Item coordinate data:

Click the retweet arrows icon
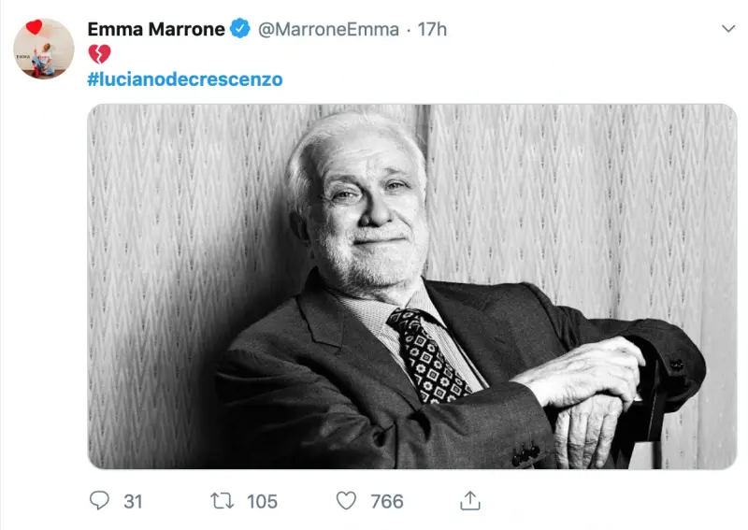Screen dimensions: 748x530 [x=223, y=501]
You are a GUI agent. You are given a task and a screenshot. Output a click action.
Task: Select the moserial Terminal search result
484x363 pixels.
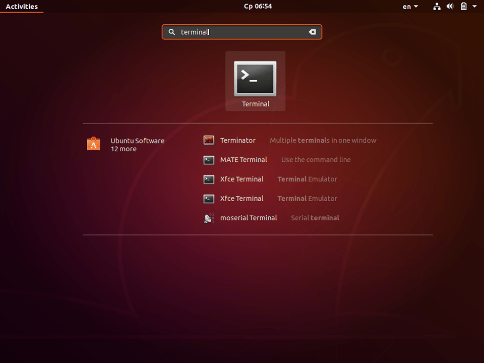249,218
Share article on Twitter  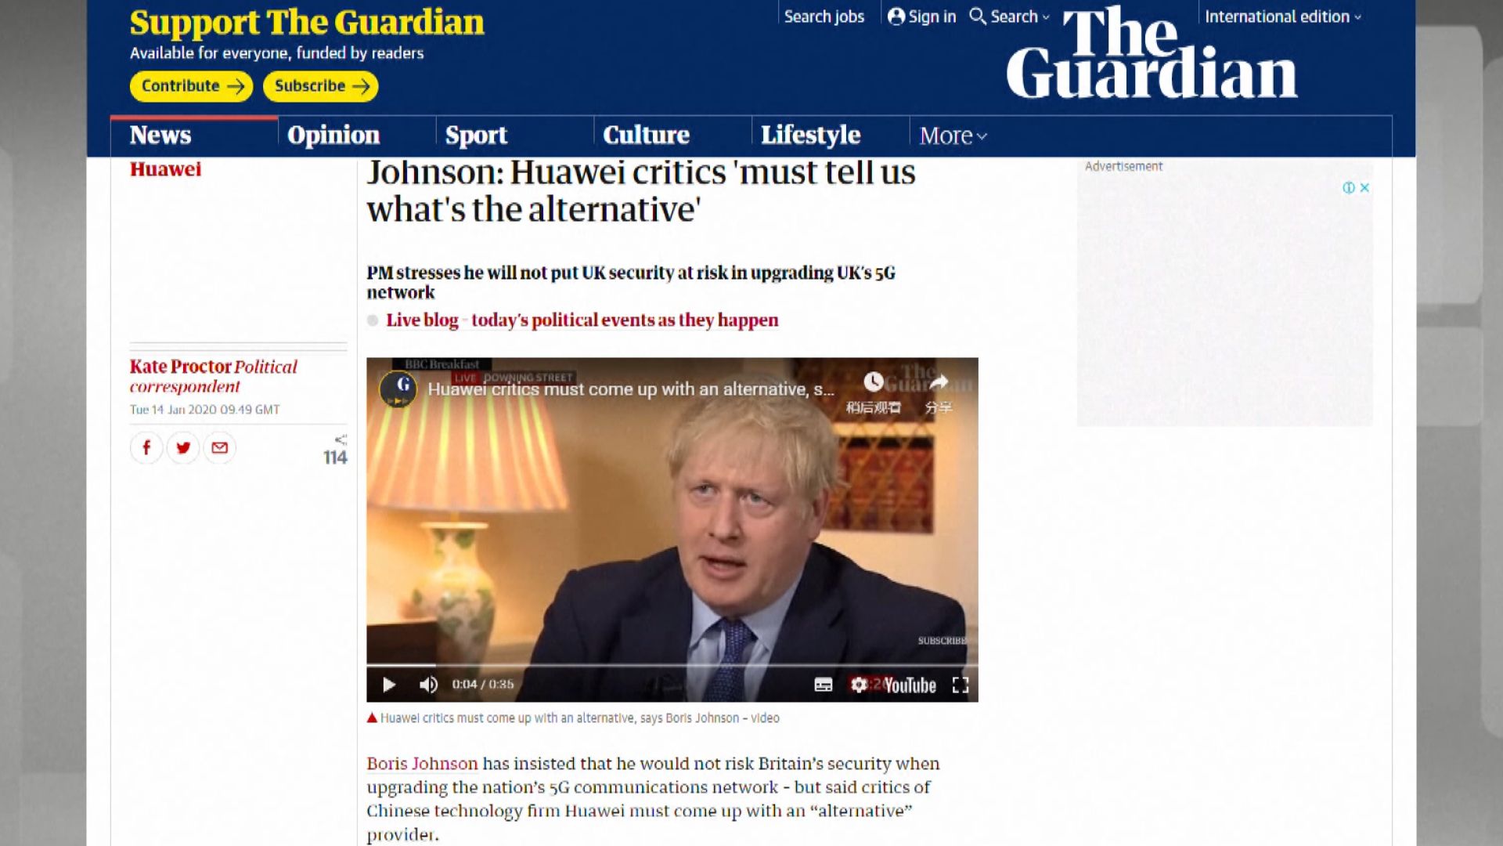tap(183, 447)
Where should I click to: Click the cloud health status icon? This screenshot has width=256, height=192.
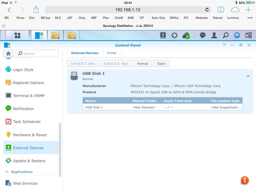(x=186, y=36)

Your instructions
Put the records from the line containing "Where should I" through the end of the records into a JSON list of strings, one string per line, leaving out blank lines and the pictures.

Full answer
[
  "Where should I click to: Click the cloud health status icon? This screenshot has width=256, height=192.",
  "(x=186, y=36)"
]